JDK-8309636 : Optimize double drem for Blender.java
  • Type: Enhancement
  • Component: hotspot
  • Sub-Component: compiler
  • Affected Version: 22
  • Priority: P4
  • Status: Open
  • Resolution: Unresolved
  • CPU: generic
  • Submitted: 2023-06-07
  • Updated: 2023-07-20
The Version table provides details related to the release that this issue/RFE will be addressed.

Unresolved : Release in which this issue/RFE will be addressed.
Resolved: Release in which this issue/RFE has been resolved.
Fixed : Release in which this issue/RFE has been fixed. The release containing this fix may be available for download as an Early Access Release or a General Availability Release.

To download the current JDK release, click here.
Other
tbdUnresolved
Related Reports
Relates :  
Description
[Blender.java](https://www.graalvm.org/22.1/examples/java-performance-examples/#sunflow-example) is the kernel of Sunflow. It's basically a microbenchmark of Partial Escape Analysis.  the object Color inside of loop manifests the PEA opportunity. 

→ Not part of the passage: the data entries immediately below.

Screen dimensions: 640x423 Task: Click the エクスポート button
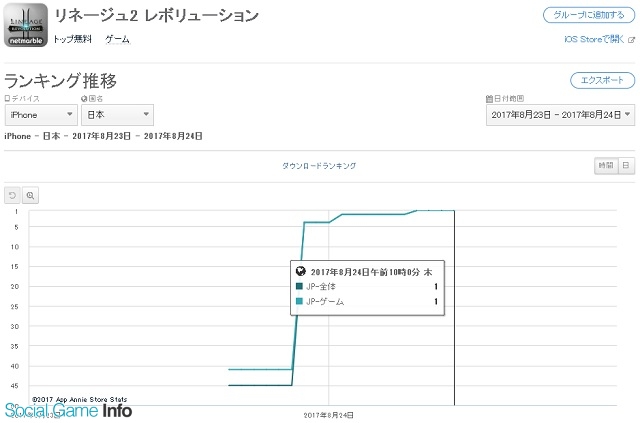coord(602,80)
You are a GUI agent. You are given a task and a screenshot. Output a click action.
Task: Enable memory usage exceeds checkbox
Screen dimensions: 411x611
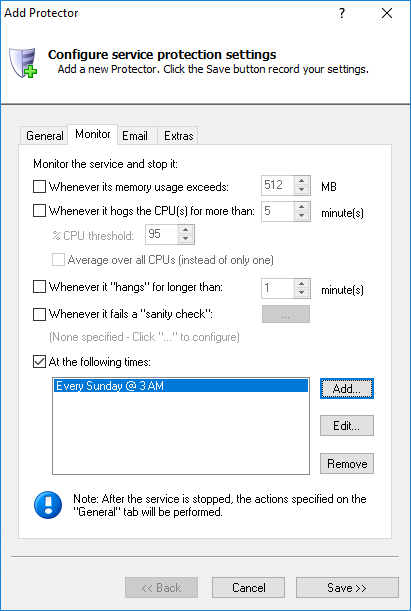(39, 187)
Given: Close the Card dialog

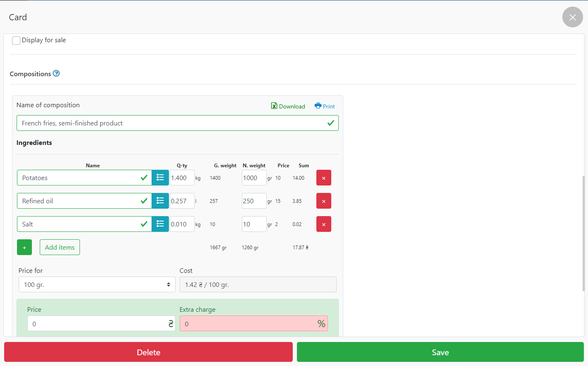Looking at the screenshot, I should click(x=572, y=17).
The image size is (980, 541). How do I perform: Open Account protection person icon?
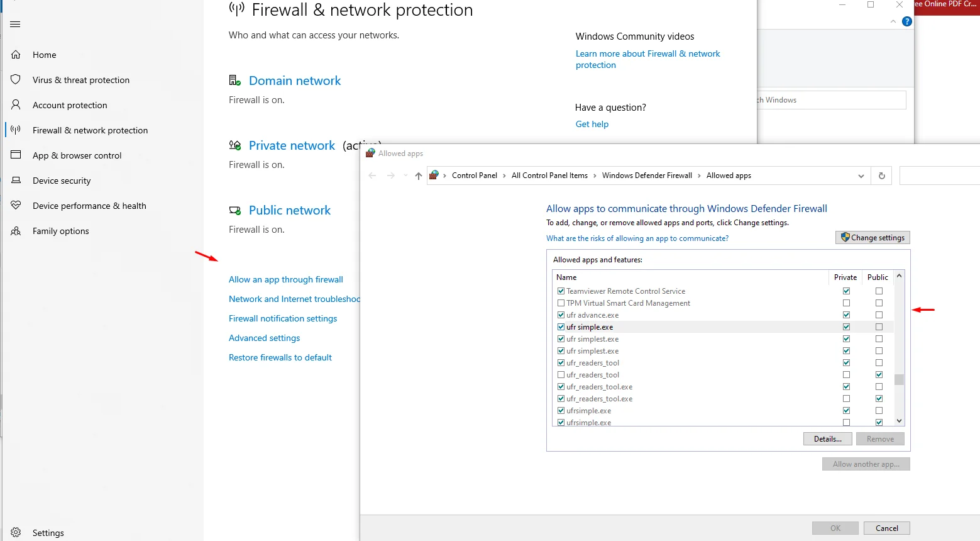16,104
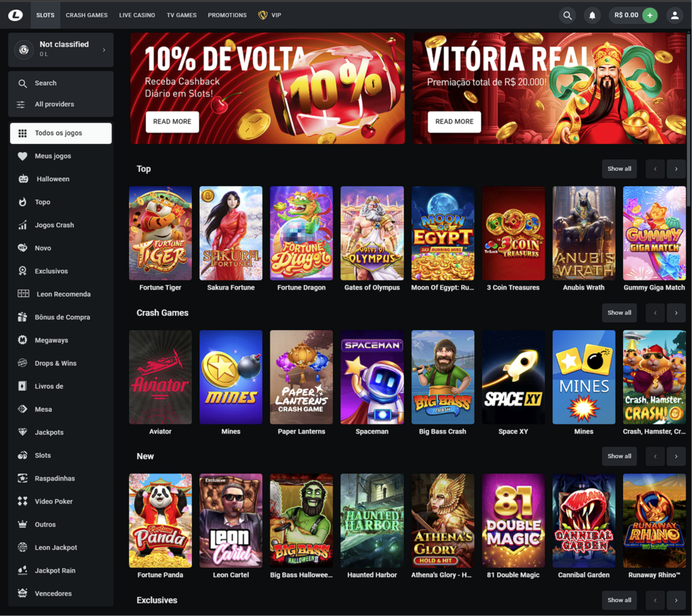This screenshot has width=692, height=616.
Task: Open the Fortune Tiger game thumbnail
Action: coord(160,233)
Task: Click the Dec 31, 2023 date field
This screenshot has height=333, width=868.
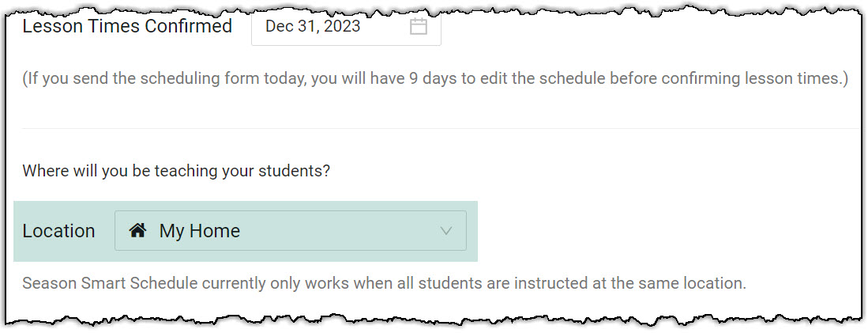Action: click(x=313, y=26)
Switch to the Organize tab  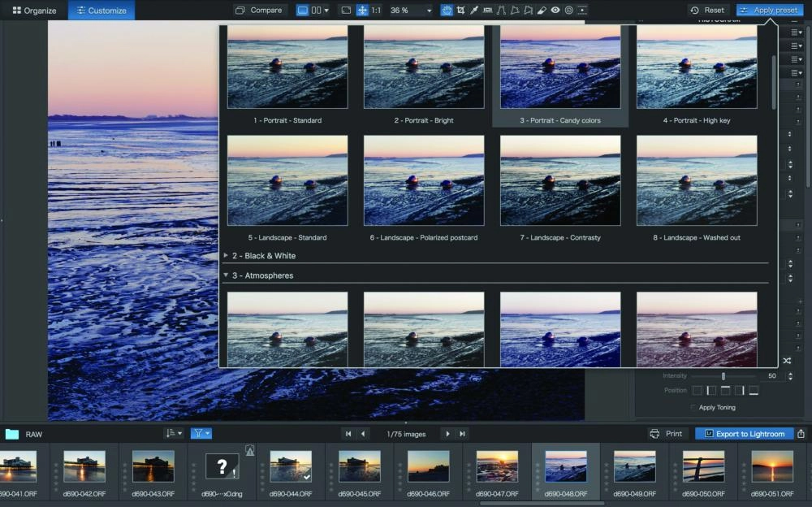pyautogui.click(x=34, y=11)
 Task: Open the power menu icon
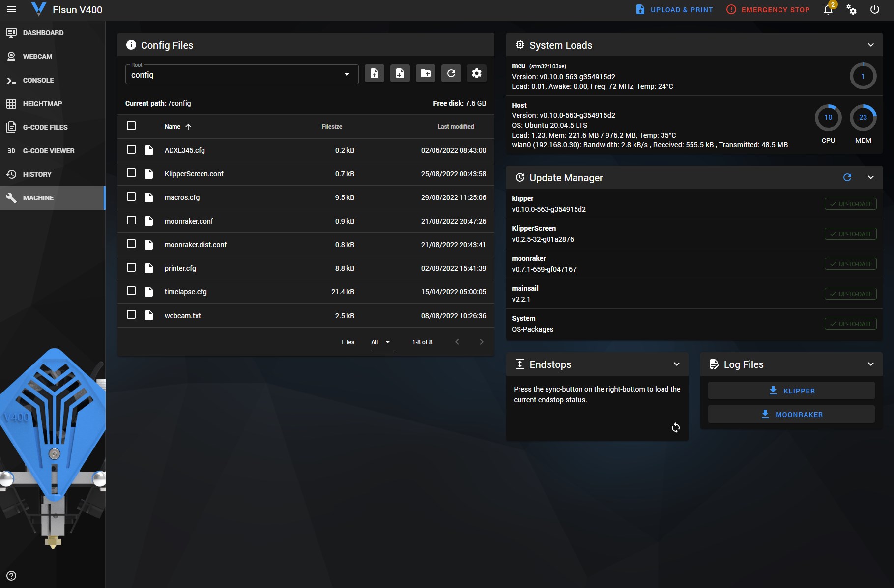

C2 PEA can make Blender 38.58% faster. Graal (graalvm-ce-java17-22.3.1) can make it 47.35% faster. In other words, Graal is still 14.3% faster than C2 with PEA. I profiled allocation using async-profiler, I believe C2 PEA has the same effect as Graal. It looks like the problem comes from drem operation for this expression: (color.r + color.g + color.b) % 42 == 0

In output_c2.html, 66% cpu time on Blender.initialize@82, that's bytecode drem.  Even though Color.x/y/z are all double,  their value are only from integers.  output_graal.html, bytecode @82 only accounts for 4.10%.

I think it's a good opportunity to optimize drem like Graal does. 

Comments
JDK-8312233 and JDK-8312188 are related as well.
20-07-2023

JDK-8308966 looks related.
14-06-2023

Looks to me there is already the parsing support in C2: case Bytecodes::_drem: if (Matcher::has_match_rule(Op_ModD)) { // Generate a ModD node. b = pop_pair(); a = pop_pair(); // a % b c = _gvn.transform( new ModDNode(0,a,b) ); d = dprecision_rounding(c); push_pair( d ); } else { // Generate a call. modd(); } break; But the matching rule for ModD is only implemented with FPU for in x86_32.ad, but not for x86_64: instruct modD_reg(regD dst, regD src0, regD src1, eAXRegI rax, eFlagsReg cr) %{ predicate(UseSSE>=2); ... Maybe it is worth sharing that implementation for x86_64.
08-06-2023